Uma fala aparentemente informal durante um evento acadêmico reacendeu o debate sobre os limites da atuação pública de membros do Judiciário. O ministro do STF Flávio Dino virou alvo de um pedido de impeachment protocolado pelo deputado federal Nikolas Ferreira, sob a acusação de ter se envolvido indevidamente no processo político local ao sugerir nomes para uma possível chapa eleitoral no Maranhão.

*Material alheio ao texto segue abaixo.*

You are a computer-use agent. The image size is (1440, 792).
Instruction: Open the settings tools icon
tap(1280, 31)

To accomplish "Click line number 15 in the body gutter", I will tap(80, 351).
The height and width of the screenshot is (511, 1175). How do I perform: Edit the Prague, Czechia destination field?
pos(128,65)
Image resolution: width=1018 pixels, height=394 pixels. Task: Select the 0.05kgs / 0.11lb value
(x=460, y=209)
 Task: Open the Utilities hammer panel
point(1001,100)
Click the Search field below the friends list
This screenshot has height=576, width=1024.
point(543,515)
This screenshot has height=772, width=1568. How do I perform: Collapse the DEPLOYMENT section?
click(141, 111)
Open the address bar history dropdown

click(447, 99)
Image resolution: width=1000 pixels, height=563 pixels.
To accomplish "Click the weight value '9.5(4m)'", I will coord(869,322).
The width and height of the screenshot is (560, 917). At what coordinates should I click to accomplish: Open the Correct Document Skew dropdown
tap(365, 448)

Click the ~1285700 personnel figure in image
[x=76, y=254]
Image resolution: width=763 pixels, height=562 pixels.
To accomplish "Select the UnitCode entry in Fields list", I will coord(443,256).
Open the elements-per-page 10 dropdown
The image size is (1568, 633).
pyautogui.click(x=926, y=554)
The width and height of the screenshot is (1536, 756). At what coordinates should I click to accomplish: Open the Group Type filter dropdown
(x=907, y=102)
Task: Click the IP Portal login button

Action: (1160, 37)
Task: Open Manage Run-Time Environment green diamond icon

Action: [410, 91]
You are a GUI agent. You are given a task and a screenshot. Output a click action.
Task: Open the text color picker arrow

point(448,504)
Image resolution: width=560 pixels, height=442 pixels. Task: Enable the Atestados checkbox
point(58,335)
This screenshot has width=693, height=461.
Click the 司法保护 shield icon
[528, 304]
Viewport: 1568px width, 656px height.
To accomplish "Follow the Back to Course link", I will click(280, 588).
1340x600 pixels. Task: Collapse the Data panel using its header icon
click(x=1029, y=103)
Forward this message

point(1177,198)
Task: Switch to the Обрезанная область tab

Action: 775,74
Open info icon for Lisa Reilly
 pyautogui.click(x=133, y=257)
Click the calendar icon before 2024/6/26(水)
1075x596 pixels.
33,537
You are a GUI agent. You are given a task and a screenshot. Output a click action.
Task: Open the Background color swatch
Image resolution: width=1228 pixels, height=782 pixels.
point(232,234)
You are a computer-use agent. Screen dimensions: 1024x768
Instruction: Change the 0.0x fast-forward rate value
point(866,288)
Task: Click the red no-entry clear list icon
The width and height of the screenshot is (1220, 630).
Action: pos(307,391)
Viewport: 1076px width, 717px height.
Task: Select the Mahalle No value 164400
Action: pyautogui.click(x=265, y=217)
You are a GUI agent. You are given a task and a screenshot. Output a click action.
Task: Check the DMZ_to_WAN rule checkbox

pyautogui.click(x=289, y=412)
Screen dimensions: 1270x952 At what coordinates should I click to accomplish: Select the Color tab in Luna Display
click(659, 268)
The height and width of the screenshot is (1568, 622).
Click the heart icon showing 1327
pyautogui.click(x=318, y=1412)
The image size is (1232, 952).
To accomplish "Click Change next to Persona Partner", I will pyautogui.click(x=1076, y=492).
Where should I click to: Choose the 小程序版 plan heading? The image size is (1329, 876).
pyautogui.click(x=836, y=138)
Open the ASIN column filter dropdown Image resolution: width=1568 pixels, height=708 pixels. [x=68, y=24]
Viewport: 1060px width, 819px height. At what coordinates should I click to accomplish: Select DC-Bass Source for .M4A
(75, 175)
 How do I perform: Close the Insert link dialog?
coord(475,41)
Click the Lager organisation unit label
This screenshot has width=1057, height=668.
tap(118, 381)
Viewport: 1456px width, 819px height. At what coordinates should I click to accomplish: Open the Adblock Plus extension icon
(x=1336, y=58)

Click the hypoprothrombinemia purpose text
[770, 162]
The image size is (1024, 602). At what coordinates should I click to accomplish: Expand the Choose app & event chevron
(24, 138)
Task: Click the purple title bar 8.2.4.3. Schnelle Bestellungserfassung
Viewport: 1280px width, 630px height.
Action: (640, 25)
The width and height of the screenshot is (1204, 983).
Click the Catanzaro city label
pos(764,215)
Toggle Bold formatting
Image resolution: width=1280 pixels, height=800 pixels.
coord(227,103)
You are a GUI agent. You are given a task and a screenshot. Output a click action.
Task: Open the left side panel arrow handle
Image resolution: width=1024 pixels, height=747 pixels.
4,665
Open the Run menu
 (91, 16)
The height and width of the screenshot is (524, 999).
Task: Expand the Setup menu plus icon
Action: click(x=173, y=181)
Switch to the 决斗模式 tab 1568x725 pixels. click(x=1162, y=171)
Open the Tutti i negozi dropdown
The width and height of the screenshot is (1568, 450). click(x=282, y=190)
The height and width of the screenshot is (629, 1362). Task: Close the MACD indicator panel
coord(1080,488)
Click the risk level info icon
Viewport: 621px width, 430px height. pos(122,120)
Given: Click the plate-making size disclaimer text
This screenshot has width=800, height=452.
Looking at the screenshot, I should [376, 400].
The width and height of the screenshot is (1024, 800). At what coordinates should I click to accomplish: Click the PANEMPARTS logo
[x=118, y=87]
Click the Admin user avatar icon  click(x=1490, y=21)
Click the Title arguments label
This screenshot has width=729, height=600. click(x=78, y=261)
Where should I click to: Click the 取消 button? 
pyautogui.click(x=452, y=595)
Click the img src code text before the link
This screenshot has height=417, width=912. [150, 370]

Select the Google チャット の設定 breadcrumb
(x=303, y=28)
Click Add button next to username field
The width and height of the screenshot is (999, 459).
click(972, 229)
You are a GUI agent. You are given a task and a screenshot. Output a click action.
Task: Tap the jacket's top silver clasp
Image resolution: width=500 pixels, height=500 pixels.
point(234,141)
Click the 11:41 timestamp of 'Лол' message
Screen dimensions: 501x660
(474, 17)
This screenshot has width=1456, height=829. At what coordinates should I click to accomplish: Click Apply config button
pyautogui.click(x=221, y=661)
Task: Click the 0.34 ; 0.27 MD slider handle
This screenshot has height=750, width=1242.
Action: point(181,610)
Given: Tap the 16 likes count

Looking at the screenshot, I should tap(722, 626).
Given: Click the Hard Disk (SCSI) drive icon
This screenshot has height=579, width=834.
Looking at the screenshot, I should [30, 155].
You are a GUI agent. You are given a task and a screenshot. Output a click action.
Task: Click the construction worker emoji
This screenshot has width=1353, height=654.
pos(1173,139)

O episódio que desencadeou a crise
Durante uma aula magna no curso de Direito do Centro Universitário UNDB, em São Luís (MA), o ministro Flávio Dino fez um comentário que rapidamente ganhou repercussão política. Diante de estudantes e colegas professores, Dino sugeriu, em tom de brincadeira, que a professora Teresa Helena Barros fosse vice na chapa de Felipe Camarão (PT), atual vice-governador do Maranhão, formando uma dupla “imbatível”. Ele também mencionou o nome de outro professor, Arnaldo Vieira Sousa, como alternativa.
A declaração aconteceu de forma descontraída, mas foi interpretada por oponentes como indício de envolvimento político-partidário, comportamento vedado a membros do Supremo Tribunal Federal. Camarão é pré-candidato ao governo estadual em 2026 e aliado político de Dino, que foi governador do Maranhão por dois mandatos.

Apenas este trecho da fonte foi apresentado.